Possum tails have been found scattered on the roads from West Auckland to Whangarei this weekend. Photo / Supplied
It's the curly tale that's baffled Labour Weekend travellers all the way from Auckland to Dargaville.
How did thousands of possum tails end up littering State Highway 1?
Residents of West Auckland, Rodney and beyond have taken to Facebook to post pictures of the tails, which Rodney Local Board member Phelan Pirrie noticed as frequently as every few hundred metres while driving back from Parakai yesterday.
"I thought that's odd, they must be dead rats or something... but it wasn't until I saw on Facebook later that they were possum tails."

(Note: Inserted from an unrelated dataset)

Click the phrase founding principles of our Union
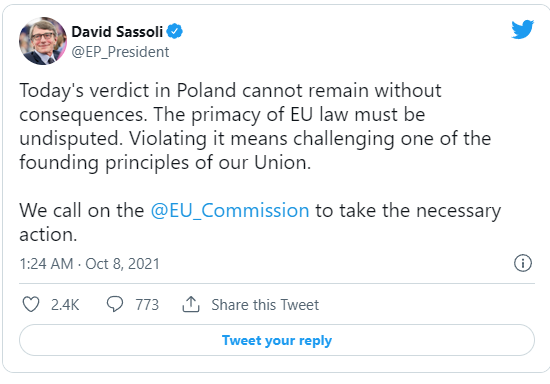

Mr Pirrie said there was a "huge number" of the apparently fresh, bushy, possum tails, but so far local authorities had been unable to shed any light on the mystery.
"The other strange thing is they appear to have been seen not just on the main road, but also on some of the side roads.
"Someone mentioned they'd contacted police about it, but I'm not sure what they would do - they've probably got better things to do."
Waitakere Ranges Local Board member Neil Henderson said it was also unclear which direction the vehicle they supposedly dropped off had been travelling.
"It's just one of those absolutely bizarre mysteries that's more suited to April 1st than anything else."
One person, who was travelling from Auckland to Whangarei to visit her father in hospital, noticed the tails on rural roads from as far up as Ruakaka South.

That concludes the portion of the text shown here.